----- SUPPLIED MATERIAL

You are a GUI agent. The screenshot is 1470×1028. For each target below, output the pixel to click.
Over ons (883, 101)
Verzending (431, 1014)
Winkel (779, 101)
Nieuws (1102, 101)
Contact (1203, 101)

----------

> [AIM OF THE TASK]
Please copy out each record, character for character.

> [SOLUTION FOR THIS TASK]
You are a GUI agent. The screenshot is 1470×1028. For each target below, output the pixel to click.
Over ons (883, 101)
Verzending (431, 1014)
Winkel (779, 101)
Nieuws (1102, 101)
Contact (1203, 101)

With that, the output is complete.